Il reste un pan de la question initiale : Pourquoi avoir choisi la forme romanesque ? Choix très personnel. Je répondrai très brièvement.
Je choisis l’Histoire en entrant en fac, en 1960, en même temps que je commence à militer, et que je deviens marxiste, tendance Gramsci et Luxembourg. J’acquiers ma formation d’historienne en symbiose avec mon activité militante, comme un travail d’expertise, d’expérimentation en laboratoire sur le passé, pour comprendre et agir au présent.
Au bout de vingt ans de liaison heureuse entre Histoire et militantisme, arrive l’élection de Mitterrand à la présidence de la République, au milieu de la liesse populaire en 81. Autour de moi, de tous côtés, les militants syndicaux, les militants socialistes se réfèrent au Front Populaire, dans une sorte d’incantation. « Comme en 36… la gauche au pouvoir… on a gagné, on va changer le monde… ». La dynamique sociale et politique du Front Populaire n’était pas du tout la même que celle de l’Union de la gauche mitterrandienne, qui reposait non sur l’articulation entre luttes sociales et luttes politiques, mais sur l’hégémonie du politique. Pour moi, la désillusion est brutale. Je n’ai pas cru un instant à Mitterrand, je me suis dit que la gauche en France, c’était fini pour longtemps, et que l’Histoire ne servait pas à grand-chose dans la réflexion des politiques. Dans les coulisses du pouvoir, on ne trouve pas de conseillers Histoire, mais beaucoup de conseillers Communication.

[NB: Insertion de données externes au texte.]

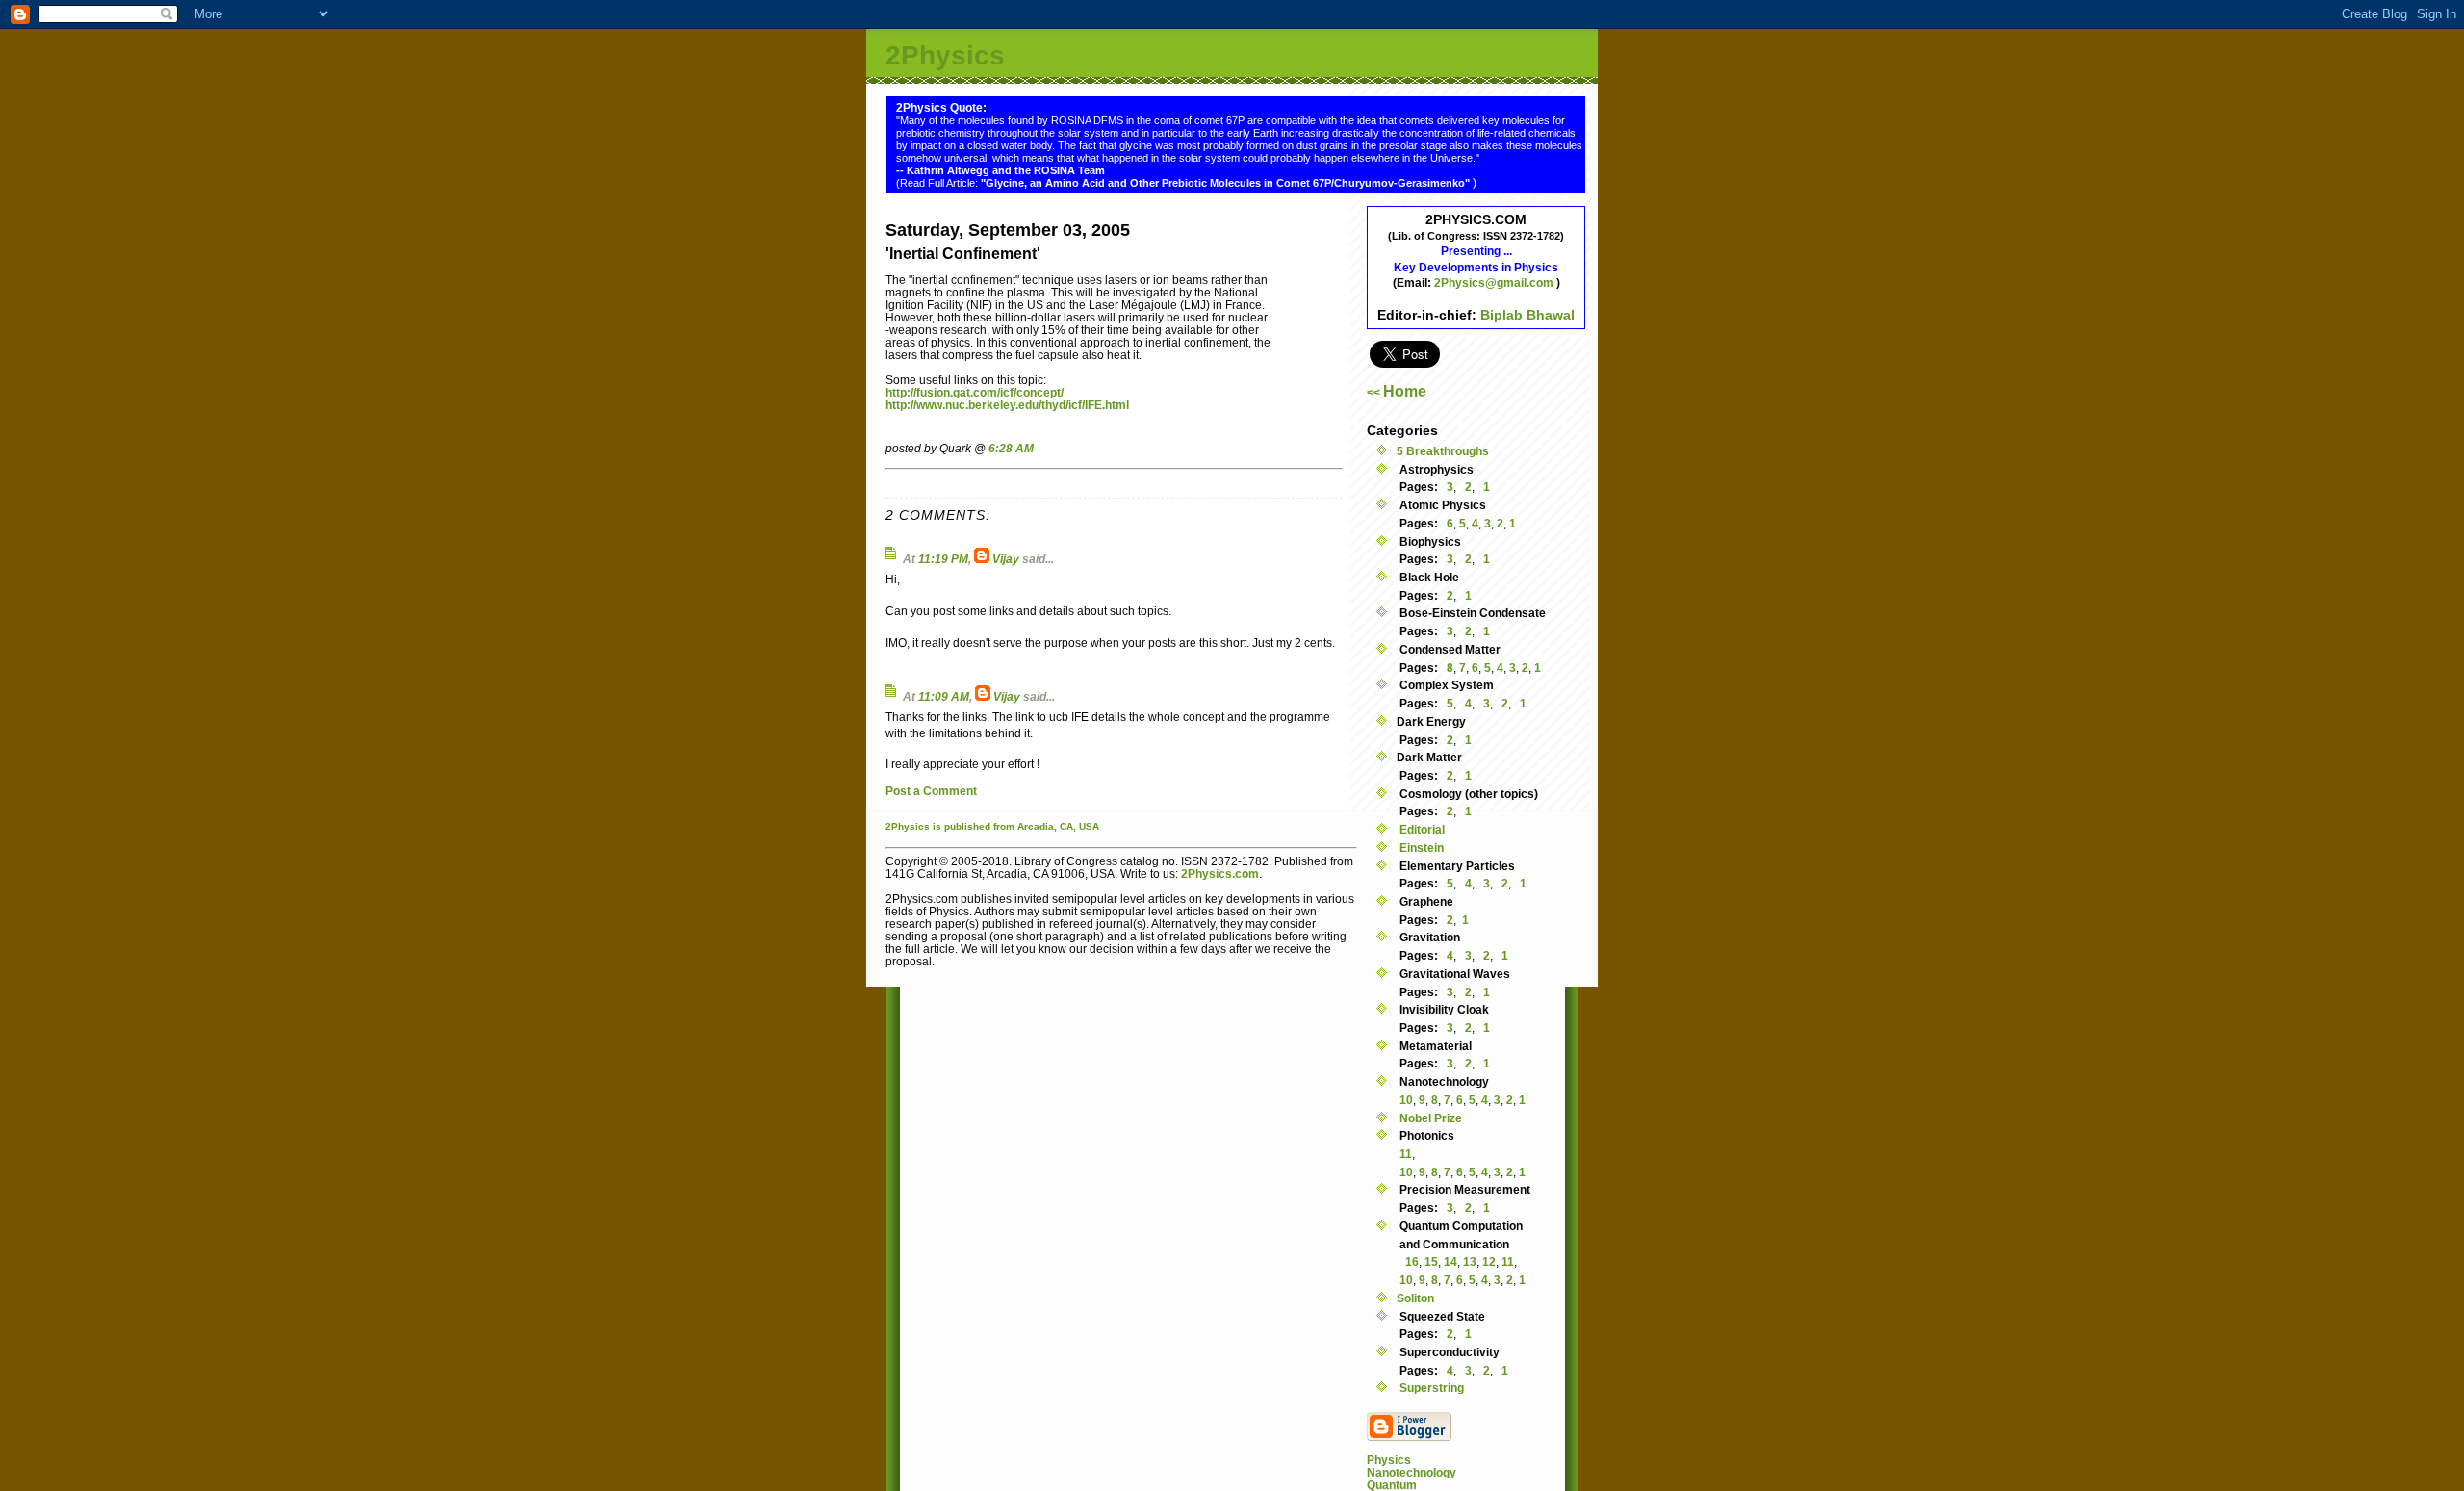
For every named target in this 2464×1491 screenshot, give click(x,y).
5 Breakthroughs (1443, 451)
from (1003, 826)
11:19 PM (943, 559)
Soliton (1415, 1298)
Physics (1389, 1459)
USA (1089, 826)
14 (1450, 1261)
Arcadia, (1037, 826)
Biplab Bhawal (1527, 314)
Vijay (1005, 559)
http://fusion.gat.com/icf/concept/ (975, 392)
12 (1489, 1261)
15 (1431, 1261)
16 (1412, 1261)
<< (1396, 392)
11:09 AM (943, 696)
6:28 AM (1011, 448)
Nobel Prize (1429, 1118)
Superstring (1430, 1387)
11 (1405, 1153)
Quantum (1392, 1484)
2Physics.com (1220, 873)
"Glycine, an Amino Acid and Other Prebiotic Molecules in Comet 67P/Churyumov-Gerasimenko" (1227, 183)
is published (961, 826)
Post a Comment (931, 790)
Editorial (1421, 829)
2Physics (945, 55)
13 (1469, 1261)
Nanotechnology (1411, 1472)
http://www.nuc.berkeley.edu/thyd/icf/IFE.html (1007, 404)
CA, (1069, 826)
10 (1406, 1099)
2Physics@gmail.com (1495, 282)
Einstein (1420, 847)
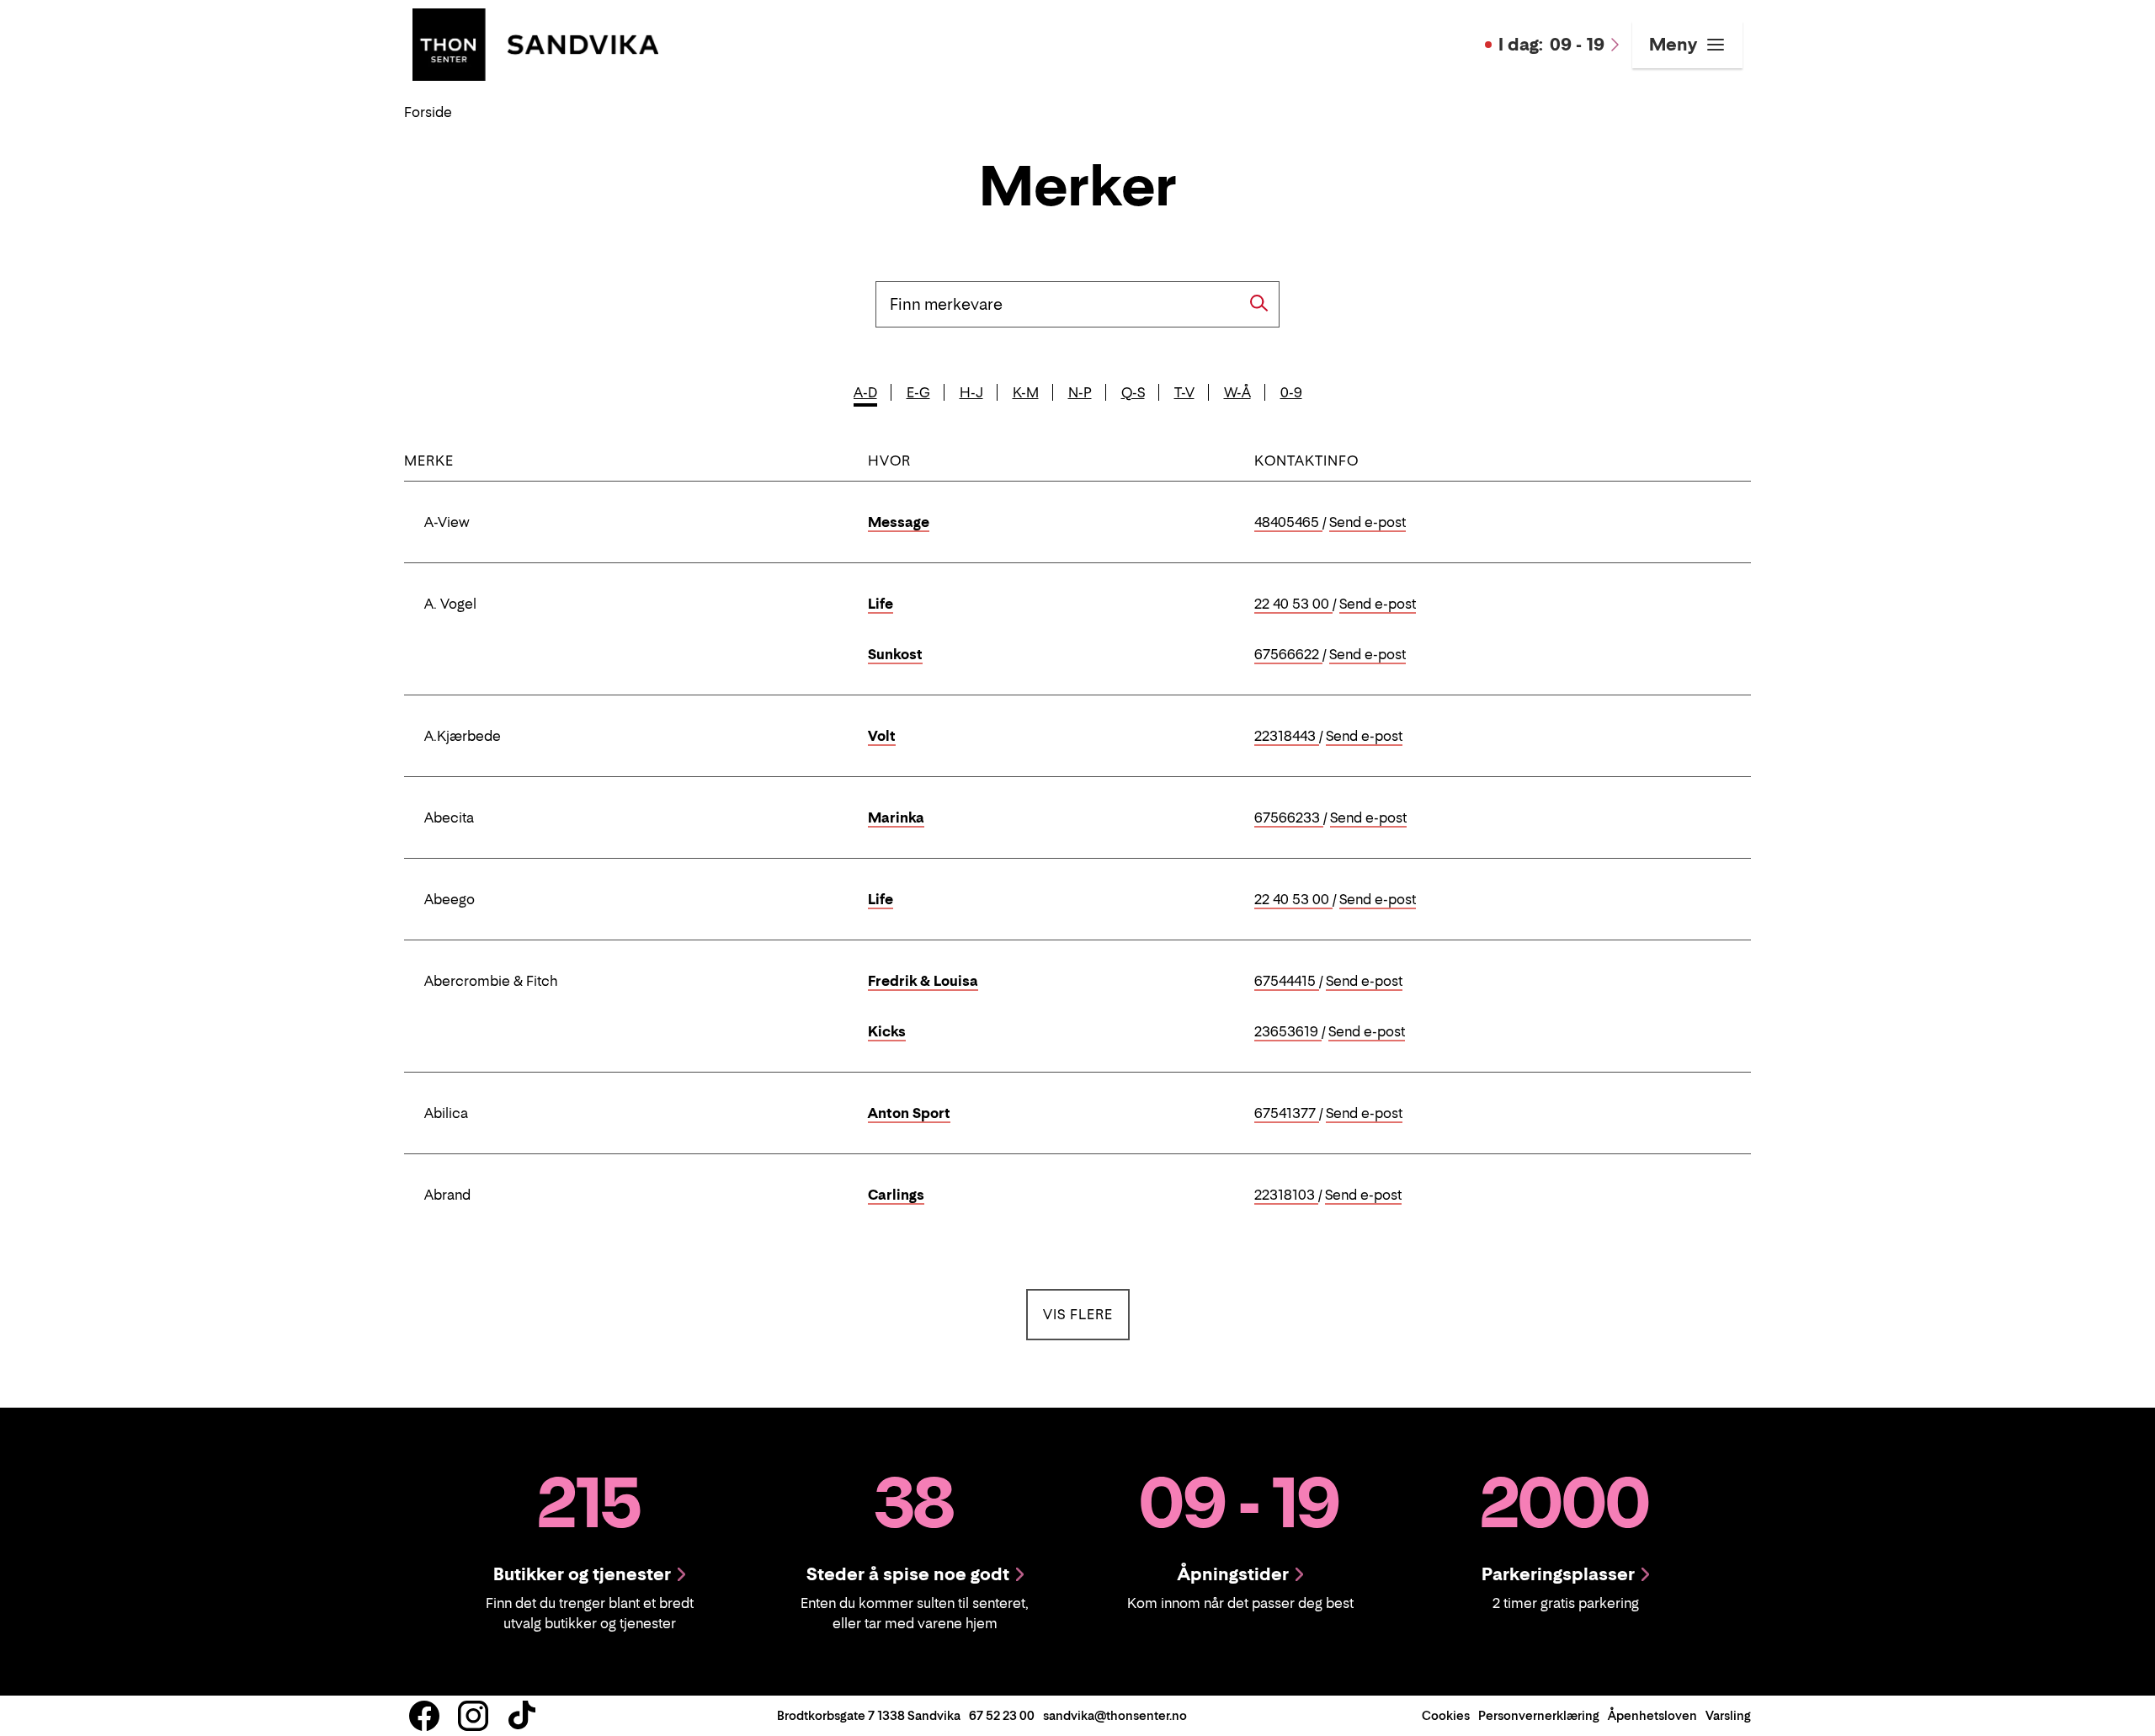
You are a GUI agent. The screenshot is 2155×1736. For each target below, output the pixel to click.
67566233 (1288, 818)
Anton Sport (909, 1113)
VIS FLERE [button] (1086, 1314)
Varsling (1728, 1715)
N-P (1080, 392)
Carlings (896, 1194)
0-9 (1291, 392)
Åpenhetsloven (1652, 1715)
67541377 (1286, 1114)
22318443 (1286, 736)
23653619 (1288, 1032)
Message (898, 522)
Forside (428, 112)
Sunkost (895, 654)
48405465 (1288, 523)
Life (880, 603)
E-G (918, 392)
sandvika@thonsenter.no (1115, 1715)
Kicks (887, 1031)
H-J (971, 392)
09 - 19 (1551, 45)
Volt (882, 735)
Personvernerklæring (1538, 1715)
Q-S (1133, 392)
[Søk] (1259, 303)
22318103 (1286, 1195)
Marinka (896, 817)
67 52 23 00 (1002, 1715)
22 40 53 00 (1293, 604)
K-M (1026, 392)
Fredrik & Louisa (923, 980)
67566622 (1288, 655)
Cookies (1446, 1715)
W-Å (1237, 392)
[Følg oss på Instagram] (473, 1716)
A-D (865, 392)
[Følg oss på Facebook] (424, 1716)
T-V (1184, 392)
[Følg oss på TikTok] (522, 1716)
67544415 (1286, 981)
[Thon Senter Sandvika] (535, 43)
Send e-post (1367, 523)
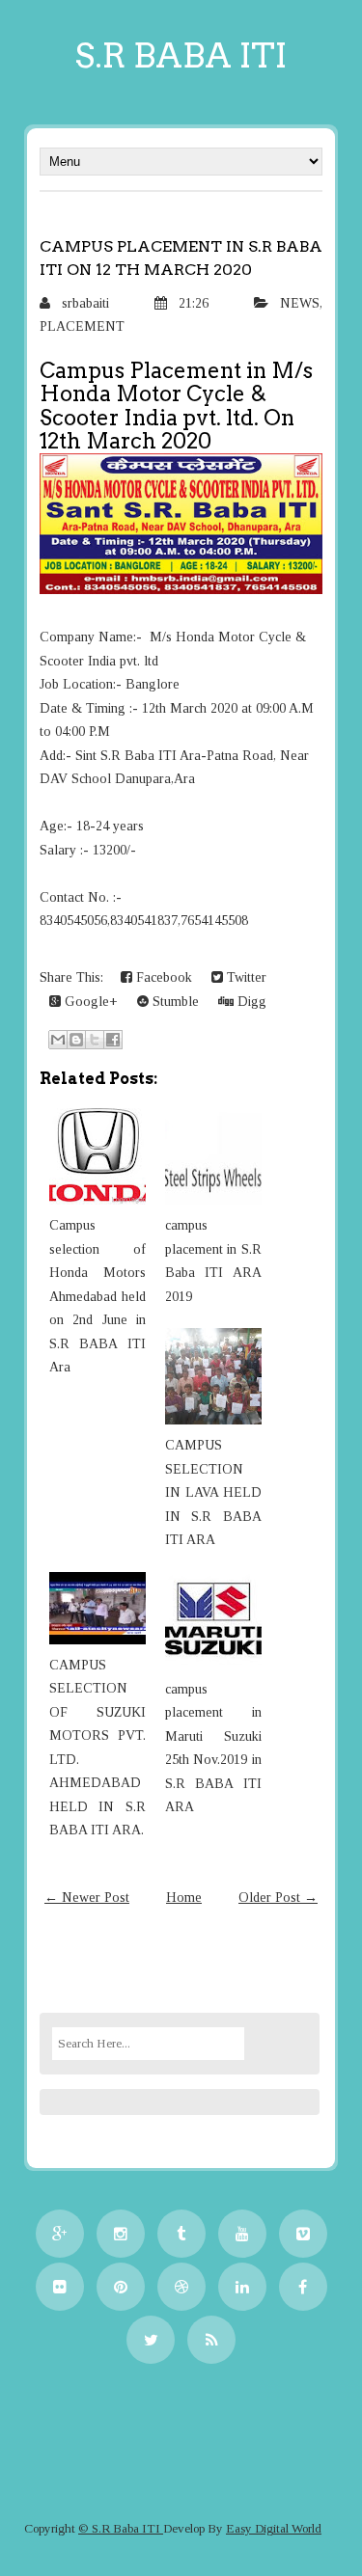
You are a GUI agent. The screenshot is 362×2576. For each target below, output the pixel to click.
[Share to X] (94, 1039)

Je me suis alors mise en pause, j’ai arrêté de militer, et j’ai réalisé que, pour moi, si l’Histoire ne me servait plus à penser l’action dans le présent, elle m’intéressait beaucoup moins. J’aurais aimé faire l’histoire de ma génération, pour comprendre ses réussites et ses échecs, comprendre pourquoi elle s’est fracassée, mais je me savais trop impliquée personnellement pour pouvoir entreprendre un travail d’historienne. J’ai recommencé à lire des romans, beaucoup de romans, sans savoir exactement ce que j’y cherchais. Et puis, il y a eu la rencontre avec L.A. Confidential, de Ellroy. J’ai vécu avec passion pendant quelques temps à Los Angeles, j’ai croisé des personnages que j’ai aimés ou détestés, j’ai eu peur, j’ai eu la haine. Finalement, j’ai beaucoup mieux compris Los Angeles qu’à travers le très bon livre de sociologie de Mike Davis City of Quartz, que je venais de lire juste avant ma rencontre avec Ellroy. Idée simple : si la lecture d’un roman (un très bon roman) m’a aidée à comprendre un morceau du monde, l’écriture de romans sur l’expérience de ma génération m’aiderait-elle à comprendre pourquoi et comment elle s’est fracassée ? Et si je parviens à bien la raconter, à la faire vivre, je peux peut-être aussi contribuer à la transmettre, à faire de l’histoire d’une autre façon. A peine la dernière page d’Ellroy finie, je m’y suis attelée, et j’y suis encore.
Le choix du sujet de Marseille 73 répond à cette quête.